Almost 40 percent of Tigrayans are suffering from an extreme lack of food, a new study by the World Food Programme (WFP) has found.
The Tigray Emergency Food Security Assessment found that 83 percent of people in the region are food insecure since the conflict began in the area 15 months ago.
More than 2.1 million people have been displaced due to fighting between Ethiopian troops and the Tigray People’s Liberation Front (TPLF), the regional government in Tigray.
The conflict started after the TPLF attacked a key Ethiopian military base in the region in November 2020.
The United Nations Office for the Coordination of Humanitarian Affairs (OCHA) had reported that the lack of medicines, fuel, and other essential commodities was severely disrupting humanitarian response in the region.
Director-General of the World Health Organisation (WHO), Tedros Adhanom Ghebreyesus, was reported by Development Diaries to have called for humanitarian access to the region to allow the delivery of life-saving medical and food supplies.
However, the recent food security assessment by WFP revealed that no convoy has reached Tigray since mid-December.
Also, recent health screening shows that 13 percent of Tigrayan children under age five and half of all pregnant and breastfeeding women are malnourished, further leading to poor pregnancy outcomes, low-birth weight, stunting and maternal death.

* Data for review
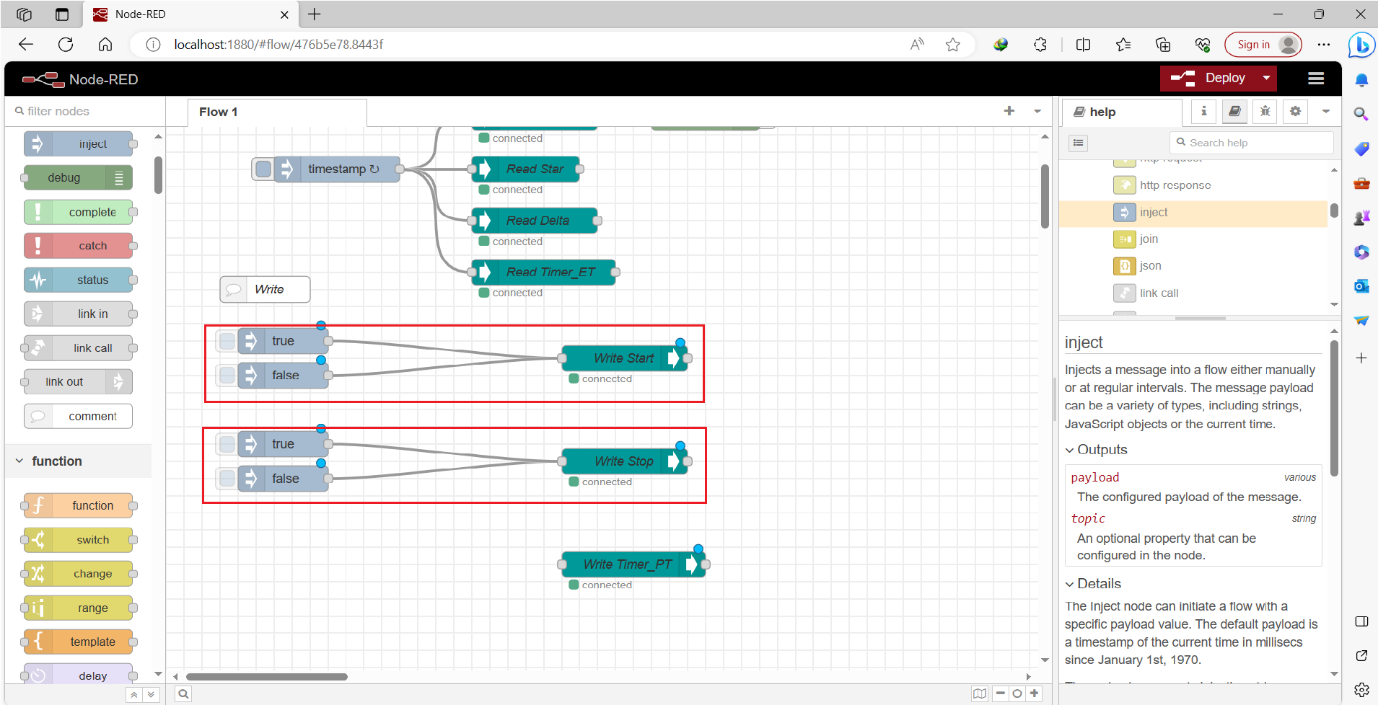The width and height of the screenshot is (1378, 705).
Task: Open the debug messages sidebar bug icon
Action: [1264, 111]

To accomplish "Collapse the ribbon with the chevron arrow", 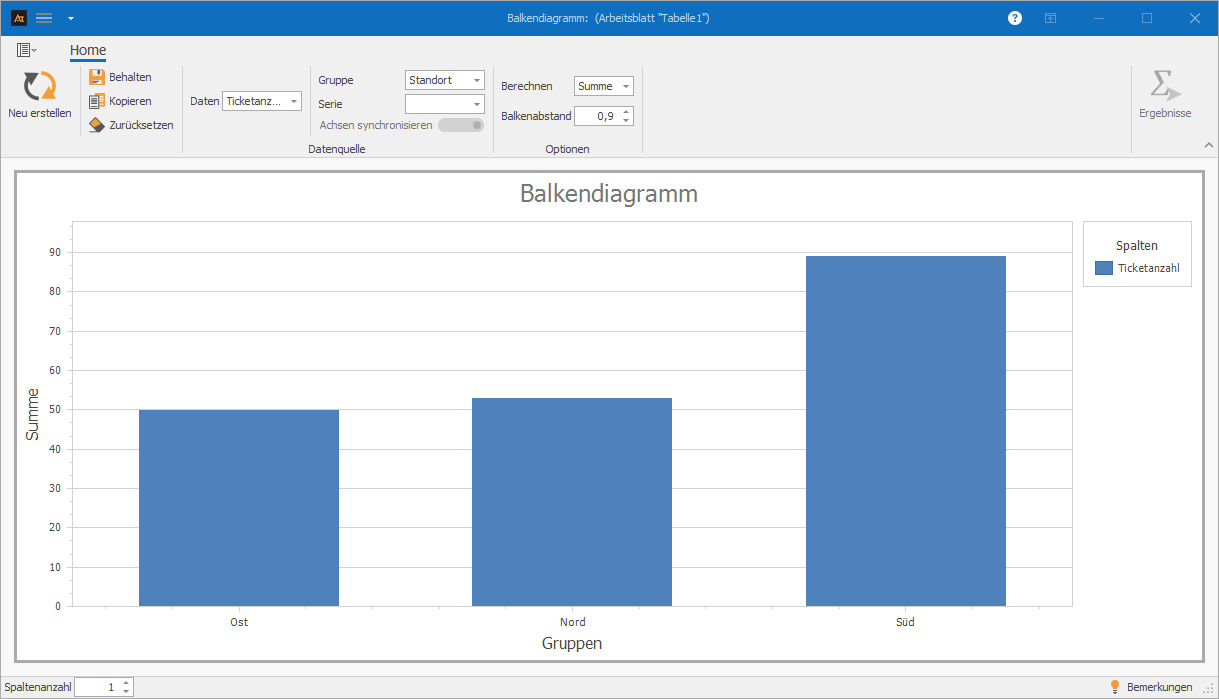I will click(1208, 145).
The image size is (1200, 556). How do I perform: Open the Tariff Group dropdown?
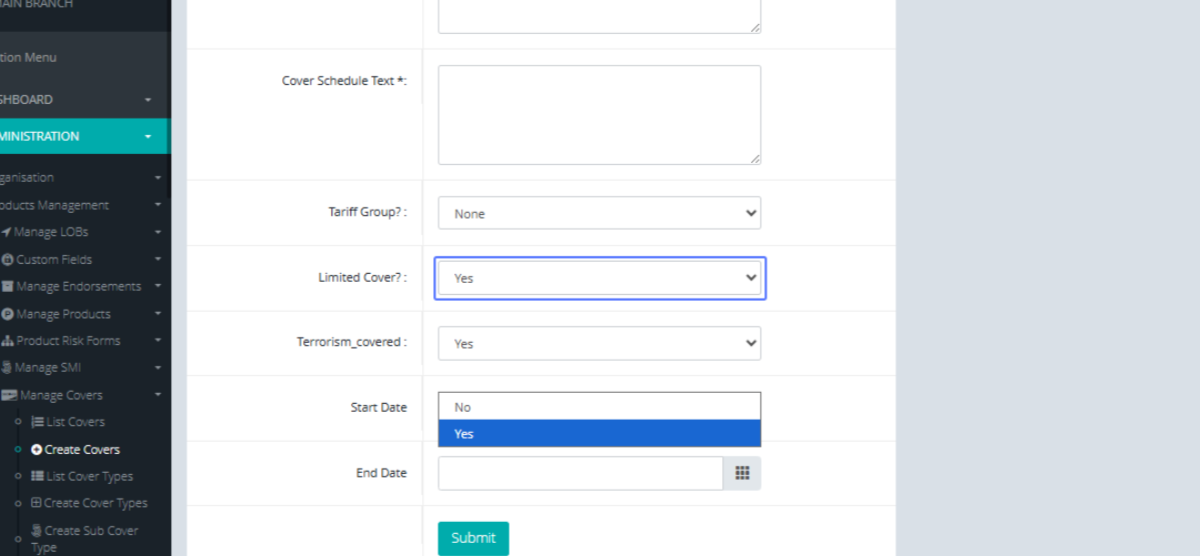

* Exercise 1
List every abbreviation that appears in parentheses in the report on food insecurity in Tigray, and give the full name that accompanies each one.
* Exercise 2
Continue the report on food insecurity in Tigray, starting after its final sentence, which concerns malnutrition among young children and pregnant and breastfeeding women.

* Response area 1
- WFP: World Food Programme
- TPLF: Tigray People's Liberation Front
- OCHA: United Nations Office for the Coordination of Humanitarian Affairs
- WHO: World Health Organisation

* Response area 2
‘This bleak assessment reconfirms that what the people of northern Ethiopia need is scaled up humanitarian assistance, and they need it now’, WFP’s Regional Director for Eastern Africa, Michael Dunford, said.
‘WFP is doing all it can to ensure our convoys with food and medicines make it through the frontlines. But if hostilities persist, we need all the parties to the conflict to agree to a humanitarian pause and formally agree on transport corridors, so that supplies can reach the millions besieged by hunger’.
Despite the challenges posed on its operations in the region, WFP said it had reached almost four million people across northern Ethiopia with food and nutrition assistance since the start of the conflict.
According to WFP, it requires U.S.$337 million to deliver assistance over the next six months, and will begin running out of the capacity to purchase food from February.